Assignment:
Carry on the blog post about Glenn Frey's death and letting go of an old website, starting after its last sentence.

Page excerpt:
*** Begin section ***

BJ'S BLOG 01/25/16 "Glenn Frey, Prison, and Memories"

January 25, 2016

Today's blog comes from one of my mentors, Dan Sanders: 

Today I disconnected from part of my history. I canceled one of my websites, It was first established on a cold December night in 2009 after my wife and I figured out just the right name. “Creative” was what I wanted to be, and “Treehouse” seemed right because our porch was surrounded by trees. The year 2009 was a pretty good year for us. Jennifer’s cancer was quiet, and we did what we had done for the previous 12 years. We hoped and lived one day at a time. Withdrawn from the Internet, Creative Treehouse will live as long as I do in my memory, and when I am gone there will be no trace left behind.
The last 12 months, and especially this winter, has been a time of loss. David Bowie, Glenn Frey, Dale “Buffin” Griffin, Leonard Nimoy, Yogi Berra, Wes Craven, Frank Gifford all passed. Years ago, when Jerry Garcia died, it hit me hard, but the passing of Glenn Frey has left me reeling.

For a few years, I had an overnight radio gig—you know, the typical 2 a.m. to 6 a.m. shift—and almost every morning I would end my show with the Eagles cover of “Ol’ 55” and ride home with lady luck. When I posted this on Facebook, it was nice to hear some say they remembered it well. I once saw a poster that said something like “Someday you will be just a memory to someone. Try and make sure it’s a good one.”

*** End section ***

Supplied material:
*** Begin section ***

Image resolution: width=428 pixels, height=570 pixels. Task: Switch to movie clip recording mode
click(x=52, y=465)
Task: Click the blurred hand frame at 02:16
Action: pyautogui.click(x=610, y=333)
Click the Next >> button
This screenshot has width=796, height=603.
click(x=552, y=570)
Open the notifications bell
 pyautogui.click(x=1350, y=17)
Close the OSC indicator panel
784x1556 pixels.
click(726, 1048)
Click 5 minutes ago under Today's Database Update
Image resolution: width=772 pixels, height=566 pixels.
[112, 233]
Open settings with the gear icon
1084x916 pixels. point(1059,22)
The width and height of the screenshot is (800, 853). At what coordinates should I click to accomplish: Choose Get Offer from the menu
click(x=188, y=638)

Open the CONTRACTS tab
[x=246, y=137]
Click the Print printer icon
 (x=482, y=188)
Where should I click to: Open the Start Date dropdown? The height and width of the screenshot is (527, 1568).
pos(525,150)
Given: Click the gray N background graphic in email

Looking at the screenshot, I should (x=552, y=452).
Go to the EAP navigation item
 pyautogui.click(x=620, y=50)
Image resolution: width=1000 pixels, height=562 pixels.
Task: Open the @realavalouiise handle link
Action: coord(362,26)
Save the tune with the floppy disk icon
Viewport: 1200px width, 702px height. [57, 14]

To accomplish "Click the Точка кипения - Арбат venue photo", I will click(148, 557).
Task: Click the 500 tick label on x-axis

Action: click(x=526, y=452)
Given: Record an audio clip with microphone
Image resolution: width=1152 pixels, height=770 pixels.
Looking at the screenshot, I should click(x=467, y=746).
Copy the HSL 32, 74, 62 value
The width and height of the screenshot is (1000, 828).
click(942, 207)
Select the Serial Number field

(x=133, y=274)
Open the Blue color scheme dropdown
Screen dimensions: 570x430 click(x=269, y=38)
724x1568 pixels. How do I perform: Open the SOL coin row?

*** End section ***

Reply:
The Eagles were formed in Los Angeles in 1971 by Glenn Frey, Don Henley, Bernie Leadon, and Randy Meisner. Their self-titled debut album was released in 1972 and had three top 40 singles: "Take It Easy,” "Witchy Woman,” and "Peaceful Easy Feeling." In 1972, I was just finding a new sense of freedom, having spent almost two years in Danbury Federal Correctional Institution for my continued resistance to the Vietnam War. In my story “Mountaintop Days,” I wrote: “In prison, either you get a number and lose yourself or you resist and lose what little benefit the system offered for falling in line. There would be solitary confinements and hunger strikes and we would serve our time, but we did not surrender our souls. We did not fall in line....” On the outside, I tried to adjust and fit into a new life, but there were still almost three more years of the Vietnam War to struggle against, and the Eagles became a very important part of the soundtrack of my life and my return to normal. I don’t know why, but I especially developed a liking for Glenn Frey. Perhaps I sensed a rebel in him.

Glenn Frey has left us, but a world of memories and great music remain. I canceled that website because of lack of funds (that “Become a Patron” button at the top attracted only one donor, my dear friend Cher Duncomb). But that was just a website of memories, and I have a lifetime full of them. Someday I will tell my granddaughter about “Mountaintop Days” and about the Eagles, and one reason I will be able to do that is that Glenn Frey made music that touched me and left good memories. Thank you, Glenn Frey.